Exercise instructions: Some lines below hold "dropdown". Pick them out and copy them.

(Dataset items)
********************
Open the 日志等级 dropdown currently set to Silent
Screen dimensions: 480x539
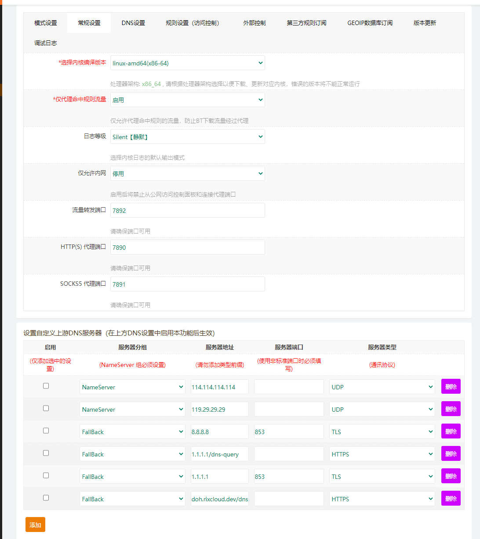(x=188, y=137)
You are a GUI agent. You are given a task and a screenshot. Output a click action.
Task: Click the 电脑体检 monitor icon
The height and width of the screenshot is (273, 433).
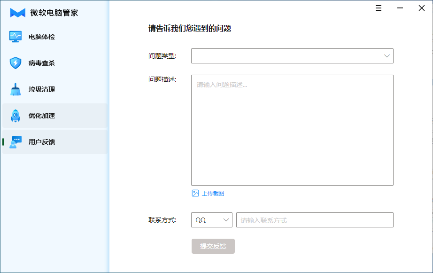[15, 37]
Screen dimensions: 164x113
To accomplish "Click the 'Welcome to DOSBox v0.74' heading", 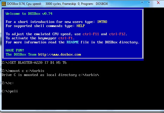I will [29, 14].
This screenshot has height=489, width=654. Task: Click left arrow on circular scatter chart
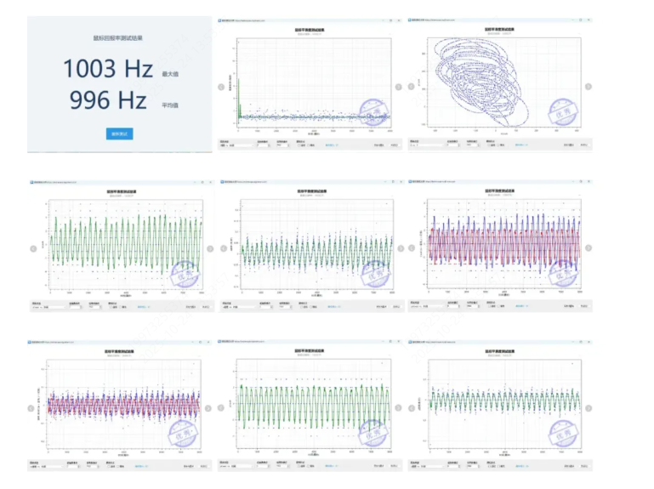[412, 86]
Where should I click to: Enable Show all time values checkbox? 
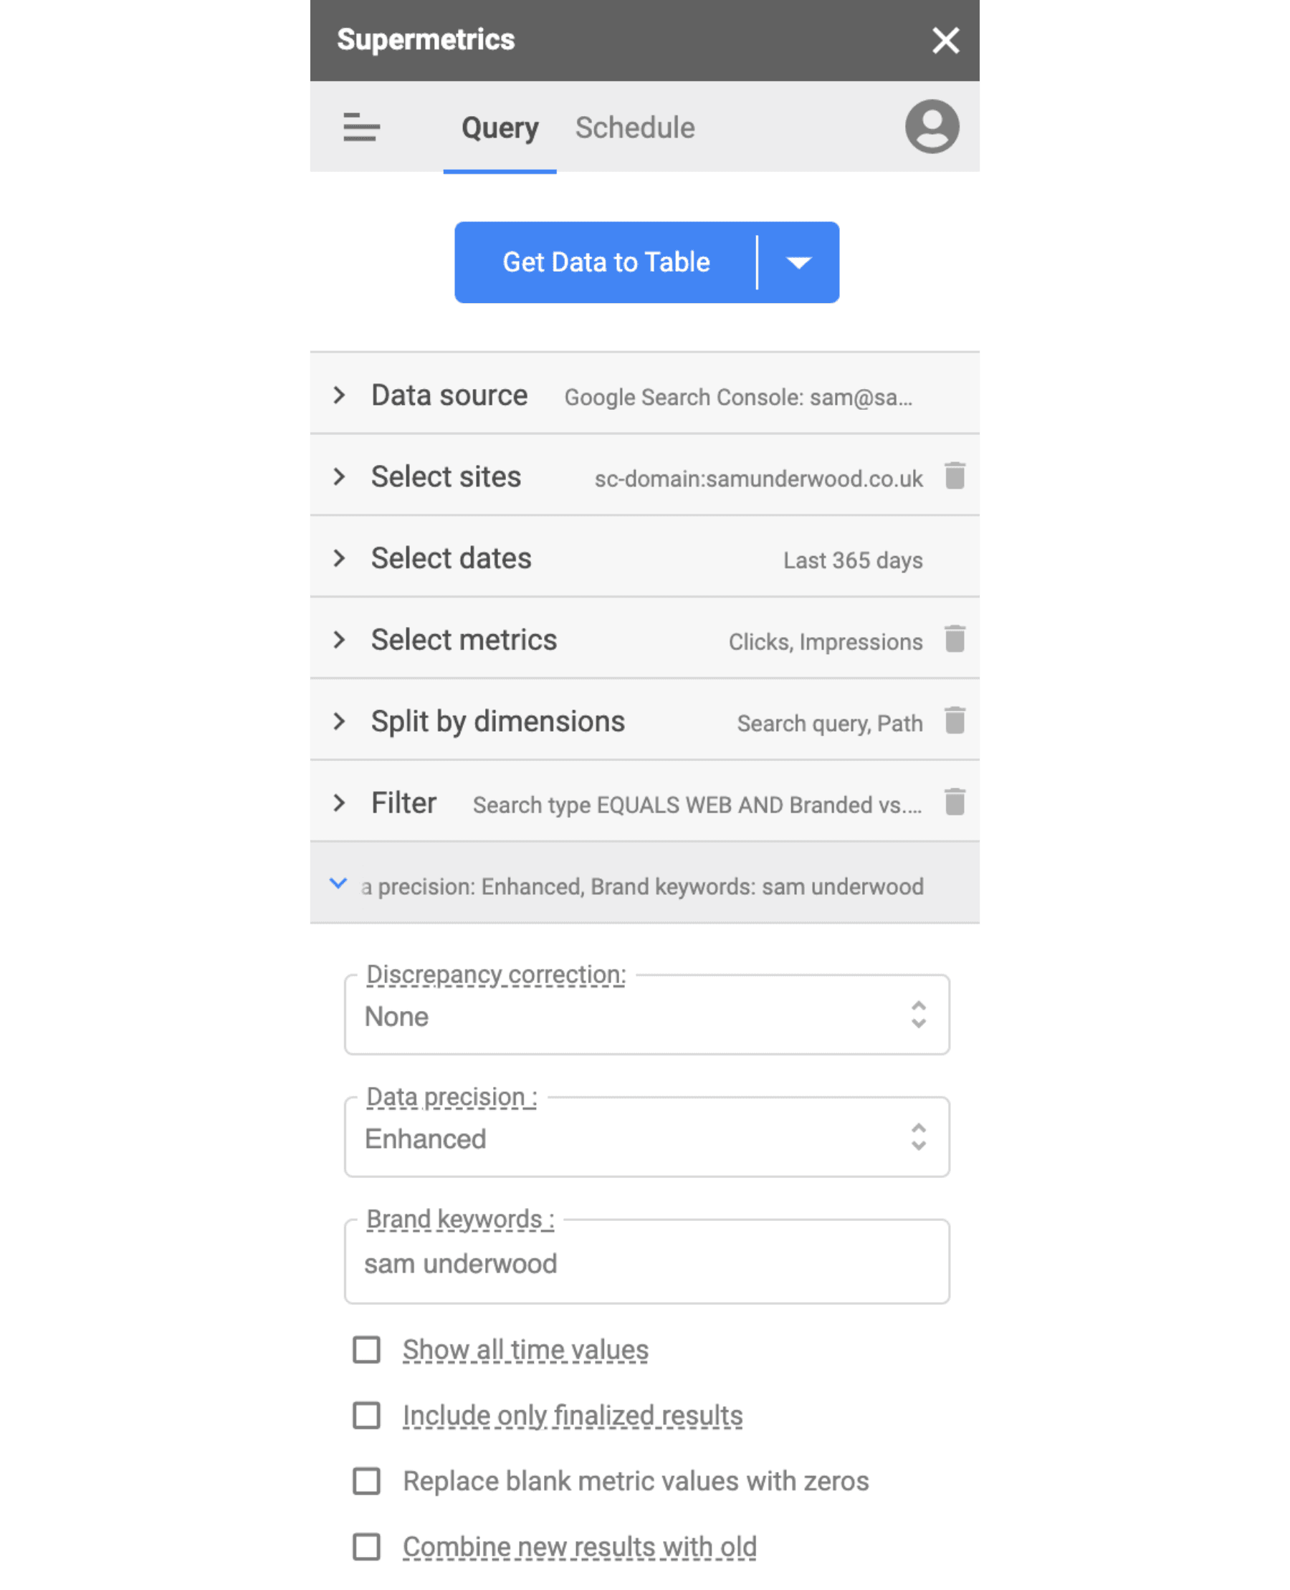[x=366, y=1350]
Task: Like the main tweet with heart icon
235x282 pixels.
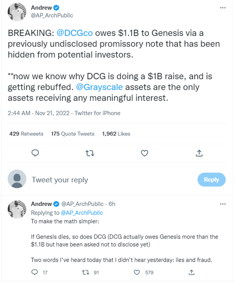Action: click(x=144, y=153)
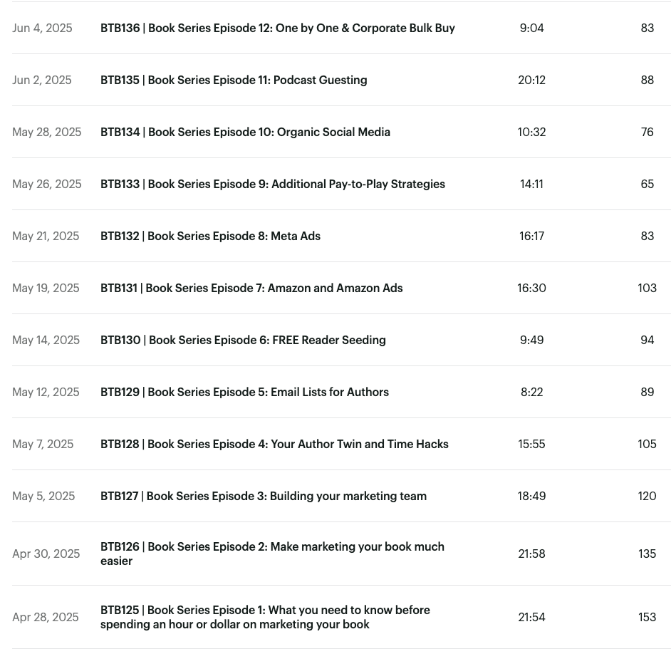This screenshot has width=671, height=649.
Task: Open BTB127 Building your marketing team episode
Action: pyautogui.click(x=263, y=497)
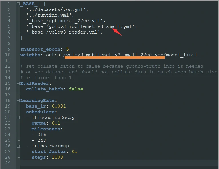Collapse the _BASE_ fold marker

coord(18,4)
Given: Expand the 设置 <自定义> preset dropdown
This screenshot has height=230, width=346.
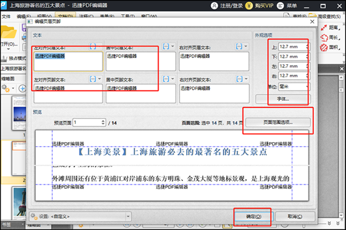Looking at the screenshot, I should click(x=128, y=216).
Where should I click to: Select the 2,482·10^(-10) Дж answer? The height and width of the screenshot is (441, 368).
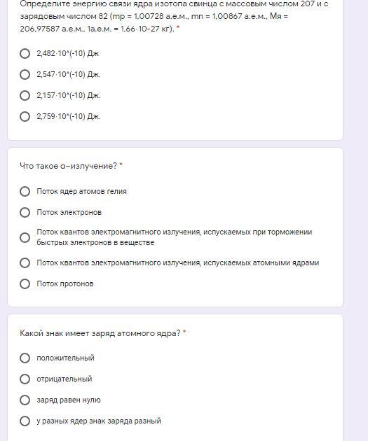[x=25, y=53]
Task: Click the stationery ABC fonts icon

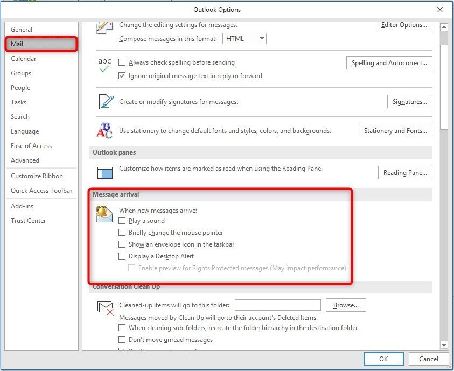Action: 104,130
********************
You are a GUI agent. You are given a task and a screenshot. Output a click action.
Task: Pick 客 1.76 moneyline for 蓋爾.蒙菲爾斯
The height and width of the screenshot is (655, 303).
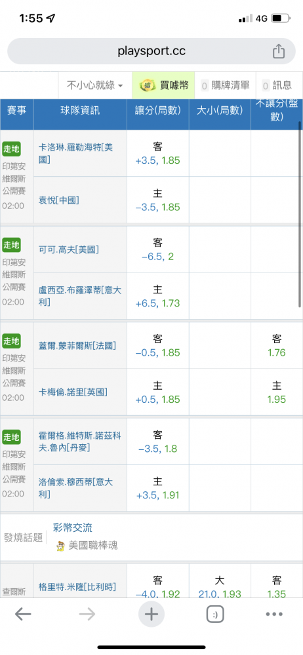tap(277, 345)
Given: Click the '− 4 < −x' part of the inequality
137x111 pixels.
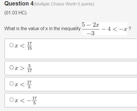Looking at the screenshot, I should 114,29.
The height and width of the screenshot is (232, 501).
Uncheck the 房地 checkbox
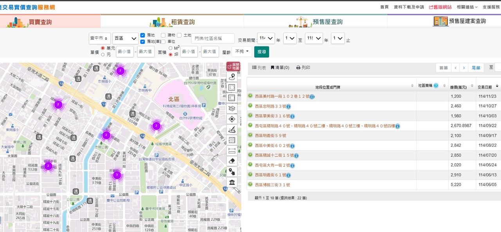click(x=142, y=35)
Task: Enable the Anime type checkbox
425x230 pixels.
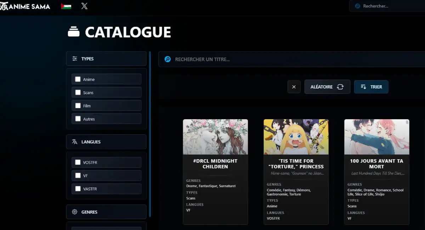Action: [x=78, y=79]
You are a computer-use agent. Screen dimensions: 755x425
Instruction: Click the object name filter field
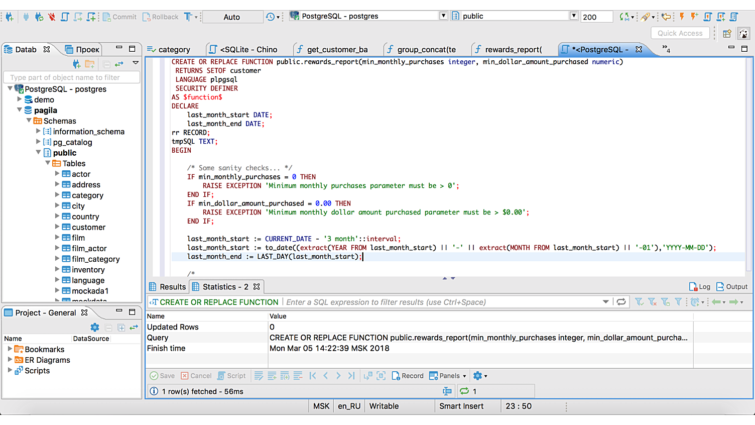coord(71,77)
********************
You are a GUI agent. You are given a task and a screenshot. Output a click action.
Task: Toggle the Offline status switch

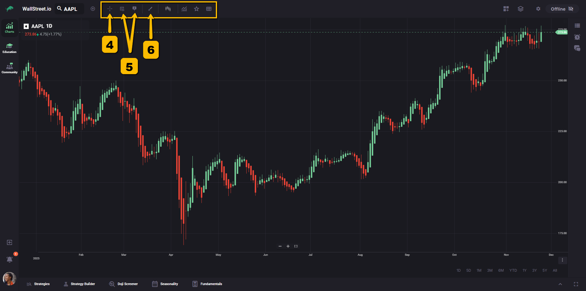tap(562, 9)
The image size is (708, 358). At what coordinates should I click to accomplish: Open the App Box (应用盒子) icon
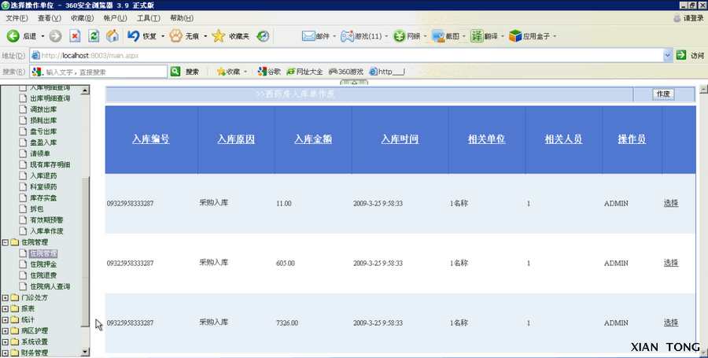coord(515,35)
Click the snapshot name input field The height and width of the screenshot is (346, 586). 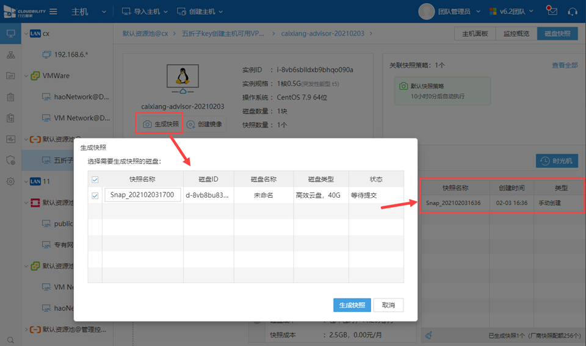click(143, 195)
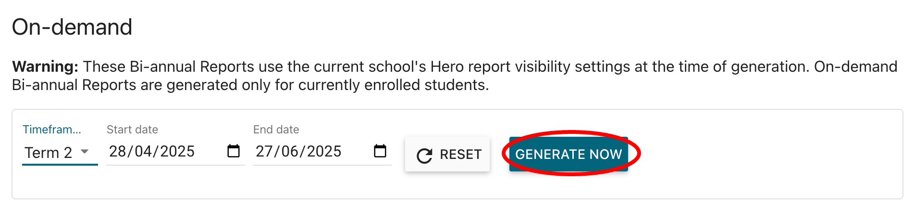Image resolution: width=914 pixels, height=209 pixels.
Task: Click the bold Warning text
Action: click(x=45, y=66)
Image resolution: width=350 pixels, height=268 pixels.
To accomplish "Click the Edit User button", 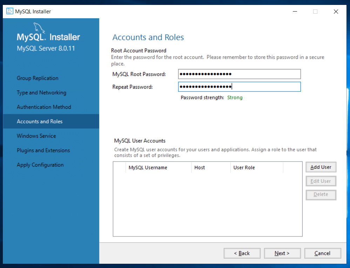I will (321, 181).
********************
Answer area:
Open the 日志等级 dropdown currently set to Silent
Given: Expand the 设置 <自定义> preset dropdown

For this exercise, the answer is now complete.